High court upholds ruling in bond case

Justices turn down appeal by banks

An attorney who acts as counsel in a bond issue cannot be held liable to the buyers of the bonds, the Arkansas Supreme Court ruled Thursday.

The case involves the sale of more than $4.4 million in bonds to seven Arkansas banks for improvements at a Fayetteville residential subdivision known as Belclaire. The banks lost all their money after First Federal Bank in Harrison, which had a first mortgage on the property, foreclosed on it.

In 2008, First Arkansas Bank & Trust of Jacksonville and six other banks filed a lawsuit against developers Brandon Barber and Seth Kaffka and the Little Rock law firm of Gill Elrod Ragon Owen & Sherman and its attorney, Christopher Travis, who was bond counsel for the Belclaire Improvement District.

The Belclaire Improvement District had a $5.1 million first mortgage with First Federal Bank, the lawsuit said. The Gill firm and Travis failed to disclose to the bond investors that First Federal held a mortgage on the development, the lawsuit said.

Pulaski County Circuit Judge Wendell Griffen handed down a summary judgment in the case, First Arkansas Bank & Trust vs. Gill Elrod Ragon Owen & Sherman, et al. Griffen ruled last year that the civil section of the Arkansas Securities Act doesn’t apply to bond lawyers, who provide a legal opinion on the validity of bonds, as well as perform other duties related to a bond sale.

Chief Justice Jim Hannah, writing the majority opinion,ruled that the Gill firm “had no attorney-client relationship” with First Arkansas Bank or the six other banks that filed the lawsuit.

Because there was no connection between the Gill firm or Travis and First Arkansas Bank, there was no basis for First Arkansas’ argument that there was malpractice in the case, Hannah said. There also was no liability under the Arkansas Securities Act because an attorney for the issuer of the bonds is not liable to buyers of the bonds, Hannah said.

All seven justices agreed that there was no malpractice by Travis.

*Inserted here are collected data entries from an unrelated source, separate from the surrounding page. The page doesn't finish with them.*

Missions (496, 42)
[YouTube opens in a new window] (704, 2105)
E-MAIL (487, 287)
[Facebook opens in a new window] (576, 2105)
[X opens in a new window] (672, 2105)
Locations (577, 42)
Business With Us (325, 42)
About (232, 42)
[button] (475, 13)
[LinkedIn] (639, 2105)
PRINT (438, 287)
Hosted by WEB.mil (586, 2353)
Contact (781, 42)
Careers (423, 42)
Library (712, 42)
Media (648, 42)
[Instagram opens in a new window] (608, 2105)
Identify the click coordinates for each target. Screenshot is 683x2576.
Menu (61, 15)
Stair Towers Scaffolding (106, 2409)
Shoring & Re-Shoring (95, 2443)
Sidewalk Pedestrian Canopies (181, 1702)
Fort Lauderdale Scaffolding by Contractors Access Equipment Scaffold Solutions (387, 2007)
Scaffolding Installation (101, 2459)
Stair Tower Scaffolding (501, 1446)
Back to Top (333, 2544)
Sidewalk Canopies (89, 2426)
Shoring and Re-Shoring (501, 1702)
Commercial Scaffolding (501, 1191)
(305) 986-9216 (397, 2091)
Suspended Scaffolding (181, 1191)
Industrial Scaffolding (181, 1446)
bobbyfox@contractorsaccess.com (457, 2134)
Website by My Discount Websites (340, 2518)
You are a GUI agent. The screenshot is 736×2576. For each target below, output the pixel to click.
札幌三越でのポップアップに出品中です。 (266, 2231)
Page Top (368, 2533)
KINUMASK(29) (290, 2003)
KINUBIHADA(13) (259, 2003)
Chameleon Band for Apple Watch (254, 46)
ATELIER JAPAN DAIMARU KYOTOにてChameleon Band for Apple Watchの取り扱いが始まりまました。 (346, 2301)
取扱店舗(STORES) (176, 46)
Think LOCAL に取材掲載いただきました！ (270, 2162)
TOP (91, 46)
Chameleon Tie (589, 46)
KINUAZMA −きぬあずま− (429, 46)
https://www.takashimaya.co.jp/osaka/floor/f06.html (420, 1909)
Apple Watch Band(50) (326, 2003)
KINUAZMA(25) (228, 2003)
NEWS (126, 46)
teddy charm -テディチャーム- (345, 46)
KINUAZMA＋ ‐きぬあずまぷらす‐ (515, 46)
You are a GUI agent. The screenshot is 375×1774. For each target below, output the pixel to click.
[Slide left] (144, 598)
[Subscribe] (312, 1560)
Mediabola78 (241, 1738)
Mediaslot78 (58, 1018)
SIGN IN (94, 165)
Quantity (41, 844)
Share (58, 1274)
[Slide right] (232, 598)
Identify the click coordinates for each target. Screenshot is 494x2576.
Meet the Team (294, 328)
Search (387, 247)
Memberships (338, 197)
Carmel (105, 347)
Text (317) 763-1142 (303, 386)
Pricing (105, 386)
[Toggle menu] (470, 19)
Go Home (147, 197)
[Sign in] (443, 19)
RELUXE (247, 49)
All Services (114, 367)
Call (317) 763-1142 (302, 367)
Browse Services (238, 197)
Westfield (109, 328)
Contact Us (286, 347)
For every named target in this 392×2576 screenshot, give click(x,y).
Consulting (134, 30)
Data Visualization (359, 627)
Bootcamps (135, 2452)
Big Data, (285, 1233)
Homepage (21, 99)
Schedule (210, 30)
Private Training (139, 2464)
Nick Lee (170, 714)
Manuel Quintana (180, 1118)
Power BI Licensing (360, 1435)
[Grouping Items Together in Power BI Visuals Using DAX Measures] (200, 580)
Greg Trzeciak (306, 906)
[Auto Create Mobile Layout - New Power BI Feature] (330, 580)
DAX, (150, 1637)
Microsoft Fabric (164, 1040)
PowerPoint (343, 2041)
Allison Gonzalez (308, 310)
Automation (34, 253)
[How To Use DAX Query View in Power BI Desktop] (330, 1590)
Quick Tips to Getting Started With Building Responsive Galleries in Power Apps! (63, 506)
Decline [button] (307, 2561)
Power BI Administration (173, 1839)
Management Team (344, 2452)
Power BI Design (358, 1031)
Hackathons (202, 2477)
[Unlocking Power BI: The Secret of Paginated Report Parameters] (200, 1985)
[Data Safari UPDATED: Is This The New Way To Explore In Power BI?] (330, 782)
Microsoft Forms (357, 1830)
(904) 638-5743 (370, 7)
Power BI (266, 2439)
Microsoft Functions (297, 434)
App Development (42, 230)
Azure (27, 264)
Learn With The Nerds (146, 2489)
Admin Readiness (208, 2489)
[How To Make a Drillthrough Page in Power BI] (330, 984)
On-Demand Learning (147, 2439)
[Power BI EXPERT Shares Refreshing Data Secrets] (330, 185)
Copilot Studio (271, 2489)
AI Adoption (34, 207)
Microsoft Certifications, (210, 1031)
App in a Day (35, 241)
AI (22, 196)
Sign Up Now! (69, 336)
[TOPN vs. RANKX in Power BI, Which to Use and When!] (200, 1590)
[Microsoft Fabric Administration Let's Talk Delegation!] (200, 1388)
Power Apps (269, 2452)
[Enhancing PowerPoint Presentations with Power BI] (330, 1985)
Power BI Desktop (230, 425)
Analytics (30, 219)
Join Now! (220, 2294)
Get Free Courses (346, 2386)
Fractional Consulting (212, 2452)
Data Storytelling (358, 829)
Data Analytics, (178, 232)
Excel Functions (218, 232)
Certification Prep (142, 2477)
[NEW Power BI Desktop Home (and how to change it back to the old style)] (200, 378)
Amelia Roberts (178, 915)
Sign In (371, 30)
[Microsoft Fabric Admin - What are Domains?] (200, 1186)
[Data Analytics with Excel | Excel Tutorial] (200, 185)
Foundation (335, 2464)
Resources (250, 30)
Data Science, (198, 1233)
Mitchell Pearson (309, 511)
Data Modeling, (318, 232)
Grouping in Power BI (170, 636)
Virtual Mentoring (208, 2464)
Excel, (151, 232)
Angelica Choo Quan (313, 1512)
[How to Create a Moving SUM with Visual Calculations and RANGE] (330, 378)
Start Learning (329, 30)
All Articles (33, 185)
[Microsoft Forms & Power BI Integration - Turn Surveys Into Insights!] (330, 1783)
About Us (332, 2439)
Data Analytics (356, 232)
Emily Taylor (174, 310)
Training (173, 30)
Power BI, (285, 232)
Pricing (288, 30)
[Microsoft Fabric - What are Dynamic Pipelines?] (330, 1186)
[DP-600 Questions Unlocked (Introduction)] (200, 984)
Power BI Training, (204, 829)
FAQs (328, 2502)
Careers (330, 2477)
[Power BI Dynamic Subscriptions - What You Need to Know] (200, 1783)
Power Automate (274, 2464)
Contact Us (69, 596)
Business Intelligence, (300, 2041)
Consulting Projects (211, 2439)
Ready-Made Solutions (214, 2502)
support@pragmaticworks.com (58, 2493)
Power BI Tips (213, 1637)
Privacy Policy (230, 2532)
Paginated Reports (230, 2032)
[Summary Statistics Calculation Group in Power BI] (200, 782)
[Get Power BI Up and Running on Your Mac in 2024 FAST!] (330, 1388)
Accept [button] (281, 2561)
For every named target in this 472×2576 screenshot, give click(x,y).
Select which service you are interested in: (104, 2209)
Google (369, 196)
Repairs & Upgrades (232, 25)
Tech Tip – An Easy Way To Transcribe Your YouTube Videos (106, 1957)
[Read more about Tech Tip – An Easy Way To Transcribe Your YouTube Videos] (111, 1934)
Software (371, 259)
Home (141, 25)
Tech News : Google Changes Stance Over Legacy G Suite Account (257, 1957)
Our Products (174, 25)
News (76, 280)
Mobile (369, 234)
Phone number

Five of the justices, including Hannah, decided that there are still “issues of material fact to be litigated,” meaning some question of fraud, and sent that portion back to Griffen. But two justices - Karen Baker and Josephine Hart - dissented on that point, arguing that there was no actual fraud committed and therefore no reason to send part of the case back to Griffen.

Skip Henry, who represented the Gill firm and Travis, said his clients believe there are no facts supporting a need for part of the case to be returned to Griffen and will ask the Supreme Court to dismiss that issue.

“The court said that Chris Travis had no duty whatsoever to these people who bought the bonds,” Henry said.

Tom Thrash, who represented First Arkansas Bank and the six other banks who sued, said the Supreme Court “determined that bond counsel is not subject to the Arkansas Securities Act, even in situations where bond counsel may have made a material misrepresentation or omission in the offering documents.”

The Arkansas Securities Department, the Arkansas Development Finance Authority, the Arkansas Bank Department, the Arkansas Bankers Association and Stephens Inc. filed briefs in the case asking that Griffen’s ruling be rescinded.

The fear, according to the groups, was that if Griffen’s ruling was upheld, it could make it impossible to sell bonds in Arkansas.

If the Supreme Court affirmed Griffen’s ruling, “Arkansas will stand alone in permitting attorneys to defraud investors in securities offerings without fear of any liability to those investors,” Stephens said in its brief.

But Henry said the Supreme Court’s ruling “is consistent with every other court in this country that has ruled on this issue.”

Stephens declined to comment about the Supreme Court’s decision, Frank Thomas, a spokesman for the firm, said Thursday.

Heath Abshure, commissioner of the Arkansas Securities Department, said, “I don’t feel that the court’s opinion signals that bond attorneys cannot be held liable under the Arkansas Securities Act.”

Rather, Abshure said, the court’s opinion held that the facts in this particular case did not support a finding of liability under the state’s Securities Act.